Background: Repeated short maximal sprints induce high blood lactate concentrations and may influence neuromuscular coordination, but the relationship between lactate accumulation and inter-limb asymmetry in elite athletes remains unclear. Objectives: This study sought to investigate how blood lactate dynamics during repeated sprint efforts relate to sprint performance and inter-limb muscle asymmetry in elite female sprinters.

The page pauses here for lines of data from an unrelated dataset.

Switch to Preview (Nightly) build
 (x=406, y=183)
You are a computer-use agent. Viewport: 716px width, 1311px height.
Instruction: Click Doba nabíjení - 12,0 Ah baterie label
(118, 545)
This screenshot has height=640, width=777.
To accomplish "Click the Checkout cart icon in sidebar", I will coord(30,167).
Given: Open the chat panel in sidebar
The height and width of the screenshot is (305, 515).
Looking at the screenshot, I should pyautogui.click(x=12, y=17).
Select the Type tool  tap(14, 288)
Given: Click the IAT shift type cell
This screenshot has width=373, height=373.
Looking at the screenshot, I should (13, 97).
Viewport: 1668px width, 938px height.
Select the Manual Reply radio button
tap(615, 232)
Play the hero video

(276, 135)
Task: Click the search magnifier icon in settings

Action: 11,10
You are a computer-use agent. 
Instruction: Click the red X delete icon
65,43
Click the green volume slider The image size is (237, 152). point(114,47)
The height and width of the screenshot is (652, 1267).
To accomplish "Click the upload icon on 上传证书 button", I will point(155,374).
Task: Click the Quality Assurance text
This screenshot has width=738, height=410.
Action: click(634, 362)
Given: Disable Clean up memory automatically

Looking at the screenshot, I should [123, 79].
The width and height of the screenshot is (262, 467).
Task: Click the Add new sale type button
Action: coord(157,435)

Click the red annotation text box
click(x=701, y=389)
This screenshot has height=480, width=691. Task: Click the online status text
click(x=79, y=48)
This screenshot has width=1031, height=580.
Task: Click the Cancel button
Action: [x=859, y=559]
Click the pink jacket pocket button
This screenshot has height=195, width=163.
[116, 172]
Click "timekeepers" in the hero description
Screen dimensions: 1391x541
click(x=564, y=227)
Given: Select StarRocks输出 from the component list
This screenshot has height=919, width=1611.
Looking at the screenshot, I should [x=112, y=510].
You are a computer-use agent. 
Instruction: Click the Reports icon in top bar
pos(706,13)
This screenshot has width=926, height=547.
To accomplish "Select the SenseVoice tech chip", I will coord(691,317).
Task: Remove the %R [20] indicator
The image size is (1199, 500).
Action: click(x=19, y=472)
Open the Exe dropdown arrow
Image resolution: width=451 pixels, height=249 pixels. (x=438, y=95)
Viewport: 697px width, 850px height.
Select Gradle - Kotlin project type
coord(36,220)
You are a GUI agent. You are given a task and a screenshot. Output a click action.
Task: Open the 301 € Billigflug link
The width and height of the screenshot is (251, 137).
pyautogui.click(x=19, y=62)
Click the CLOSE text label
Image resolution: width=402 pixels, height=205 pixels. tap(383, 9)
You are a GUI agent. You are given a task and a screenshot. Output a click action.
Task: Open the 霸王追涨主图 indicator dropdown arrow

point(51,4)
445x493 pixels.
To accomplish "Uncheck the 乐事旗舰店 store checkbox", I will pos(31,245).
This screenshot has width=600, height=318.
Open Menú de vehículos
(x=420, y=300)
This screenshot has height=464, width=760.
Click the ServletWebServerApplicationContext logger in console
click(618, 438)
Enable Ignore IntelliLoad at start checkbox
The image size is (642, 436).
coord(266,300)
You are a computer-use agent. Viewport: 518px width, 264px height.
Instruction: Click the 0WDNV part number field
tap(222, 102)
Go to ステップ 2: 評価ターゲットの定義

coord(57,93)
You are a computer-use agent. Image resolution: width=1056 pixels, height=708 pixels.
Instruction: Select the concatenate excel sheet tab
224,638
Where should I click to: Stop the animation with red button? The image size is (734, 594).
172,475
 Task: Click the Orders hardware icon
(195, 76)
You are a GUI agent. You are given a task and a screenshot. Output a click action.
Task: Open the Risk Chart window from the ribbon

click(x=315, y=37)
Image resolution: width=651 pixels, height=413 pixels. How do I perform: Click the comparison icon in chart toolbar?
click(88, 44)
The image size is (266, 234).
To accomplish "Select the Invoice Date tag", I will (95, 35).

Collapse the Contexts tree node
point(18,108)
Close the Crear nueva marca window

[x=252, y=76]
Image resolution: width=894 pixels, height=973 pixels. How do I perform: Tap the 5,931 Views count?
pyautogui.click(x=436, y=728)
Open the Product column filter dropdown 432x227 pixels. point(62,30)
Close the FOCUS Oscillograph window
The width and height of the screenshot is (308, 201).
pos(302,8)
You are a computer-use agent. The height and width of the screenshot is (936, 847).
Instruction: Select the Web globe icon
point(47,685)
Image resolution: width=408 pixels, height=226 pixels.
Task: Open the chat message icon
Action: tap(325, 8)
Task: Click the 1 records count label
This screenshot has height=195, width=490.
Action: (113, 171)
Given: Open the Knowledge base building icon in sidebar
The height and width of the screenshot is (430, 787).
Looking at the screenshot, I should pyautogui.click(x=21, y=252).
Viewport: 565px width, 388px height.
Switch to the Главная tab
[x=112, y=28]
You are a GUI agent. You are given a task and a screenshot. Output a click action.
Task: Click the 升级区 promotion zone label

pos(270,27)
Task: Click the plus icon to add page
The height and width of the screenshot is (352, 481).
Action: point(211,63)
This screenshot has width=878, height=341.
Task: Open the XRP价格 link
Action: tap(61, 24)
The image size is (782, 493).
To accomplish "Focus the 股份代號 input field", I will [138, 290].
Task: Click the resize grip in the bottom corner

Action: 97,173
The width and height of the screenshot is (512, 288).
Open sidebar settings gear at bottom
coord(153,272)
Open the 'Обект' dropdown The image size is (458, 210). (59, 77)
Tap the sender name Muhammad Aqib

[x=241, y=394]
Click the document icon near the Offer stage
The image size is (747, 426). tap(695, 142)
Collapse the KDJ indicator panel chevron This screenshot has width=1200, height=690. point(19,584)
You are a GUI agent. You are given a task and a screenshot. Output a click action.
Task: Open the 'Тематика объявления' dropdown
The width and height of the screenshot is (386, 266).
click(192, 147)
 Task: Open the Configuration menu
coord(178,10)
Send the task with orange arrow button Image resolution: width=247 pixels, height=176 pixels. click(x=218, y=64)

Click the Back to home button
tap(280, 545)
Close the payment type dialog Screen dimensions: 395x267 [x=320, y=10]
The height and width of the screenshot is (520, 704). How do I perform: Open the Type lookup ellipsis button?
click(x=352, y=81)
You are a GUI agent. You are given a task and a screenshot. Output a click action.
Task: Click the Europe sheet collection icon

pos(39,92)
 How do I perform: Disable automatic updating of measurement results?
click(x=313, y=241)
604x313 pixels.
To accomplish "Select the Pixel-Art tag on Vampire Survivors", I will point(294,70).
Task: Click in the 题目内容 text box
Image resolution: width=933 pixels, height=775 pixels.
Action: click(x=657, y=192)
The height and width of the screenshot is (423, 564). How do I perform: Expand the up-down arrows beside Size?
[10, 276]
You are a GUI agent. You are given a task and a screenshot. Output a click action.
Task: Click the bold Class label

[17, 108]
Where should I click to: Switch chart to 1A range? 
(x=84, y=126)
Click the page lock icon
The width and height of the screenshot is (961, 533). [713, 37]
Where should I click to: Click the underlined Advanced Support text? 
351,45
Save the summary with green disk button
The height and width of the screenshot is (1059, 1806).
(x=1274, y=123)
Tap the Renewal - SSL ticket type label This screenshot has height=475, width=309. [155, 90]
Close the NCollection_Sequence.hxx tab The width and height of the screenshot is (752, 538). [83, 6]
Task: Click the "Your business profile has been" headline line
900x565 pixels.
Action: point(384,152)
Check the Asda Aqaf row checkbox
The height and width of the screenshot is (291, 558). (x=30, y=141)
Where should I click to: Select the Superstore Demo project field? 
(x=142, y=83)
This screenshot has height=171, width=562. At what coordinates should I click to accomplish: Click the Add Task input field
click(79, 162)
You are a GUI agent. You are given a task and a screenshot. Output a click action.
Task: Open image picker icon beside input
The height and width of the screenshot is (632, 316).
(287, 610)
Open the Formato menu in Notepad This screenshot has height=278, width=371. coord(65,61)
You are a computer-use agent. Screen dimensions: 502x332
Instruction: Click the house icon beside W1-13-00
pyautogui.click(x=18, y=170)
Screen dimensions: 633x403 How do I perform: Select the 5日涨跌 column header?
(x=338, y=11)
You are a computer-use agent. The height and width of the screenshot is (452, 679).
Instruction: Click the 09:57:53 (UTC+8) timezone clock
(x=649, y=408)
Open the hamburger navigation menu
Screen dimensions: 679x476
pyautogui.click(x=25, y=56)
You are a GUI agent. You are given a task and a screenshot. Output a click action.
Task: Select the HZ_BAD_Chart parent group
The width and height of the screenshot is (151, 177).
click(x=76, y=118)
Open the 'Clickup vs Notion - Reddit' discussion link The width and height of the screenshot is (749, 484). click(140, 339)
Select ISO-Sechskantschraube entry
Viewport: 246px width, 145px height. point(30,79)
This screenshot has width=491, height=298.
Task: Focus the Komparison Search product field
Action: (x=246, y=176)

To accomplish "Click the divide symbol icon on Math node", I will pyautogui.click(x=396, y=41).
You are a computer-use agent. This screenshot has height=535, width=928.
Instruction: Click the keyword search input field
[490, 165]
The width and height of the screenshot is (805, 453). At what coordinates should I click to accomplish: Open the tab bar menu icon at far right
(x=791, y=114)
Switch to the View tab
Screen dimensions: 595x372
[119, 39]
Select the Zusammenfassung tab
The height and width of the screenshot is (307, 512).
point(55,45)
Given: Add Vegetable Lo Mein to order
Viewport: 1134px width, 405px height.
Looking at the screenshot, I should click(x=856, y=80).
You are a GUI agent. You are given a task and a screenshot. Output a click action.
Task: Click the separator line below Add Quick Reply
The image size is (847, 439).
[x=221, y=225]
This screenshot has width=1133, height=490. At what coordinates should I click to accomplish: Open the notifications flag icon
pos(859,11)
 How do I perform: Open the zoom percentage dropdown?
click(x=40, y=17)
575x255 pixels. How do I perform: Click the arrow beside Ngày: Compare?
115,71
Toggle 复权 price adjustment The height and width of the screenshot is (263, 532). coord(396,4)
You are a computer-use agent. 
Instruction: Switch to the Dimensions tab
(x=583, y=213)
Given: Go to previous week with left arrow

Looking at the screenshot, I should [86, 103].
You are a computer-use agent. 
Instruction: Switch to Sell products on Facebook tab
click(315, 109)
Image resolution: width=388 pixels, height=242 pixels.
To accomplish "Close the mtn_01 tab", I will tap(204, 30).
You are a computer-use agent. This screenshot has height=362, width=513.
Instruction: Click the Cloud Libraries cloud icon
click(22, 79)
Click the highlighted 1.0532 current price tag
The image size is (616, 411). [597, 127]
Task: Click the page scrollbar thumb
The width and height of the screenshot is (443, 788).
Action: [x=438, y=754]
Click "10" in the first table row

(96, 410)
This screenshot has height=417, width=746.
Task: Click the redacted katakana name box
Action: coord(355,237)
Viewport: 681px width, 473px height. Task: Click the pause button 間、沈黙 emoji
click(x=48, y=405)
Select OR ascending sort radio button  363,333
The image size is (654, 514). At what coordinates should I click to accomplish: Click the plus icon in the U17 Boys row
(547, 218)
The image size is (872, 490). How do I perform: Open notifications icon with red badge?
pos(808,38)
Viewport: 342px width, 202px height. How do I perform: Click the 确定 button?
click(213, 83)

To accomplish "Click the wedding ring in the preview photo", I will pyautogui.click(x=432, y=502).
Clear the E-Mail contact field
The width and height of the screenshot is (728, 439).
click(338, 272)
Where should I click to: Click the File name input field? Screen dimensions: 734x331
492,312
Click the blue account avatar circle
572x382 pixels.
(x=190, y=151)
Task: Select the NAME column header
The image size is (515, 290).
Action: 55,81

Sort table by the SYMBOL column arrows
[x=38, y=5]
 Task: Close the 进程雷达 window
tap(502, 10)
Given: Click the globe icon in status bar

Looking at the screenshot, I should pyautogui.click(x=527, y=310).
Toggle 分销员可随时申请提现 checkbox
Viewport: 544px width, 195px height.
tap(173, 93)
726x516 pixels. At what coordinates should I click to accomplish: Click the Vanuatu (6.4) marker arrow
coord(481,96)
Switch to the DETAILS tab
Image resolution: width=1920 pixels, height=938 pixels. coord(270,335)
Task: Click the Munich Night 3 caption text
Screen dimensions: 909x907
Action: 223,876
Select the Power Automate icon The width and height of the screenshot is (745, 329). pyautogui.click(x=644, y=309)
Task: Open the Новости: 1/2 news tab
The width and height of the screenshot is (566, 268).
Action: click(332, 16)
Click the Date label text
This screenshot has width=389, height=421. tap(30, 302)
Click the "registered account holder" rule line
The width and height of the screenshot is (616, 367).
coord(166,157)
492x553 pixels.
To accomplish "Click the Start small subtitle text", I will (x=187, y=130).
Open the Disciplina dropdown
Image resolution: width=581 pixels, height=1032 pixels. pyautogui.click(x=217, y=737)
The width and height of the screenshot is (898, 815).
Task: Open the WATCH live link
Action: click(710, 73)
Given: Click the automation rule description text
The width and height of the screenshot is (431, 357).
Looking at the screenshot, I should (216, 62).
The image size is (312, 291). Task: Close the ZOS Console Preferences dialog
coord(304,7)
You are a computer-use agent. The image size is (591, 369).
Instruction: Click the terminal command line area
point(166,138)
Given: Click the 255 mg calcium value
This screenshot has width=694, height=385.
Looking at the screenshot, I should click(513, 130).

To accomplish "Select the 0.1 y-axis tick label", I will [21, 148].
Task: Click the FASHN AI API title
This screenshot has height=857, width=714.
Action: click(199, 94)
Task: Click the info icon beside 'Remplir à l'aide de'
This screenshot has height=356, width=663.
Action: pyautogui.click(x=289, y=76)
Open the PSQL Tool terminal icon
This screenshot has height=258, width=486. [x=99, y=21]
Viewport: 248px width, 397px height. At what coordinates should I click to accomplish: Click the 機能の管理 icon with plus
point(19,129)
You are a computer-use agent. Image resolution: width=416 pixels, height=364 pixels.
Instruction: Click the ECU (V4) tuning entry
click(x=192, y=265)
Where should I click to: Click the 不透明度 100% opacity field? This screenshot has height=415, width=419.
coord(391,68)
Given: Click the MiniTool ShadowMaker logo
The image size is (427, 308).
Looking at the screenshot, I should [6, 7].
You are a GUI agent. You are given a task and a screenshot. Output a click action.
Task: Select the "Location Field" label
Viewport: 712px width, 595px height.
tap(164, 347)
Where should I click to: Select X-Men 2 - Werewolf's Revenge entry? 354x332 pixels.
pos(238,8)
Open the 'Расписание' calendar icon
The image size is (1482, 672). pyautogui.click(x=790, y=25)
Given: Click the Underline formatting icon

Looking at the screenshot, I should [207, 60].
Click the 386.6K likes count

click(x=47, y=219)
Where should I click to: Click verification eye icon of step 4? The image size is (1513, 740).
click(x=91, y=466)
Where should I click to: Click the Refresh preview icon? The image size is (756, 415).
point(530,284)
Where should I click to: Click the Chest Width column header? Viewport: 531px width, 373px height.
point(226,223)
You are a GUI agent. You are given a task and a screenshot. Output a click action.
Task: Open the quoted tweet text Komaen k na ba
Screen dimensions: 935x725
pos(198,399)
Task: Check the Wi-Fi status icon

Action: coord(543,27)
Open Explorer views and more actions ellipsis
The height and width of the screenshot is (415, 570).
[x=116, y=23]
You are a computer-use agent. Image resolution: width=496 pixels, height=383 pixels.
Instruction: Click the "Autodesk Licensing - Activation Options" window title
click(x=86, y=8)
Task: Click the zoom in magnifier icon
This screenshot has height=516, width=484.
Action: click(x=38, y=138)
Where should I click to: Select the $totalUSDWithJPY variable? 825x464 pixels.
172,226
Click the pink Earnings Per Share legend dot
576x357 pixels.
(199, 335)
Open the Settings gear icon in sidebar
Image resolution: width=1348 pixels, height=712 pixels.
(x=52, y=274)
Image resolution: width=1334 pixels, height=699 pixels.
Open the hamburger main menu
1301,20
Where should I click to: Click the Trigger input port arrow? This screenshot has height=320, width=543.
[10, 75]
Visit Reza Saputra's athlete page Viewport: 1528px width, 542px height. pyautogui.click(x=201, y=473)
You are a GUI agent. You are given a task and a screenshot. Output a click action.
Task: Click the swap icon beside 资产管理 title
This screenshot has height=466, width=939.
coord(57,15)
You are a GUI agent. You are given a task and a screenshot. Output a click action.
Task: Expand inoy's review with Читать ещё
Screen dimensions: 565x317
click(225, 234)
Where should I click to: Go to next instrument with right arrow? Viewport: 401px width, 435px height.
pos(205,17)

Methods: Eight elite women (21.3 ± 5.4 y; 54.2 ± 5.1 kg; 165.4 ± 4.3 cm) performed four sets of five all-out 50 m sprints (1 min rest between reps; 5 min between sets). Sprint times were electronically timed. Capillary lactate was measured at rest and 1 min/4 min post-set. Quadricep, hamstring, and gluteal asymmetry was assessed via textile electromyography. Nonparametric statistics (Spearman's ρ, Friedman test) were applied. Results: From Set 1 to Set 4, sprint time fell from 7.25 ± 0.13 s to 7.07 ± 0.16 s (p = 0.044), 1 min lactate rose from 8.51 ± 2.65 to 15.60 ± 2.66 mmol/L (p < 0.001), and 4 min lactate from 7.16 ± 2.32 to 13.64 ± 2.76 mmol/L (p = 0.002). Muscle group asymmetries decreased (p < 0.01), with lactate at 1 min, correlating negatively with quadriceps (ρ = -0.59) and gluteal (ρ = -0.48) asymmetry. Conclusions: In elite female sprinters, progressive lactate accumulation during repeated 50 m bouts is linked to faster times and reduced muscle asymmetry, suggesting that lactate may enhance neuromuscular coordination under fatigue.